Error when building the ONNX model artifact

jbao commented 1 year ago

Steps to reproduce:

export DOCKER_DEFAULT_PLATFORM=linux/amd64
docker build -t viberary -f docker/prod/Dockerfile .
docker run -it viberary optimum-cli export onnx --model sentence-transformers/msmarco-distilbert-base-v3 sentence-transformers/msmarco-distilbert-base-v3_onnx/

Error message:

What's Next?
  View a summary of image vulnerabilities and recommendations → docker scout quickview
docker run -it viberary optimum-cli export onnx --model sentence-transformers/msmarco-distilbert-base-v3 sentence-transformers/msmarco-distilbert-base-v3_onnx/
WARNING: The requested image's platform (linux/amd64) does not match the detected host platform (linux/arm64/v8) and no specific platform was requested
 20:12:43.70
 20:12:43.75 Welcome to the Bitnami pytorch container
 20:12:43.78 Subscribe to project updates by watching https://github.com/bitnami/containers
 20:12:43.82 Submit issues and feature requests at https://github.com/bitnami/containers/issues
 20:12:43.85

Framework not specified.

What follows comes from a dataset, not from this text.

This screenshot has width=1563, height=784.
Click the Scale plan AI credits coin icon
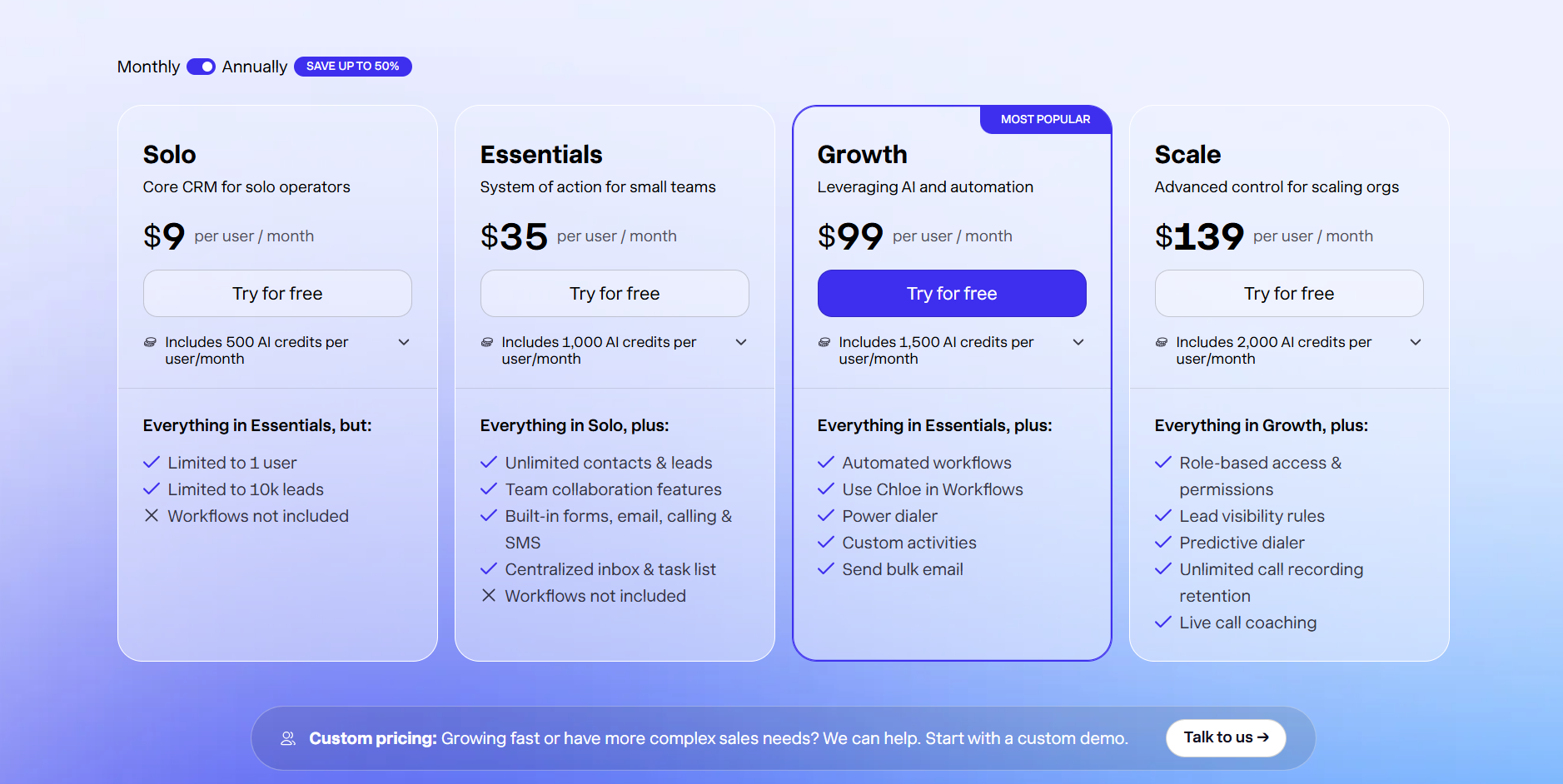1162,342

Using pt to export to ONNX.
Downloading (…)lve/main/config.json: 100%|███████████████████████████| 545/545 [00:00<00:00, 20.5kB/s]
Downloading pytorch_model.bin: 100%|███████████████████████████████| 265M/265M [00:21<00:00, 12.6MB/s]
Automatic task detection to feature-extraction (possible synonyms are: default, mask-generation, sentence-similarity).
Downloading (…)okenizer_config.json: 100%|███████████████████████████| 499/499 [00:00<00:00, 37.5kB/s]
Downloading (…)solve/main/vocab.txt: 100%|█████████████████████████| 232k/232k [00:00<00:00, 1.17MB/s]
Downloading (…)/main/tokenizer.json: 100%|█████████████████████████| 466k/466k [00:00<00:00, 4.20MB/s]
Downloading (…)cial_tokens_map.json: 100%|███████████████████████████| 112/112 [00:00<00:00, 10.3kB/s]
Using framework PyTorch: 2.0.1+cpu
/opt/bitnami/python/lib/python3.8/site-packages/transformers/models/distilbert/modeling_distilbert.py:223: TracerWarning: torch.tensor results are registered as constants in the trace. You can safely ignore this warning if you use this function to create tensors out of constant variables that would be the same every time you call this function. In any other case, this might cause the trace to be incorrect.
  mask, torch.tensor(torch.finfo(scores.dtype).min)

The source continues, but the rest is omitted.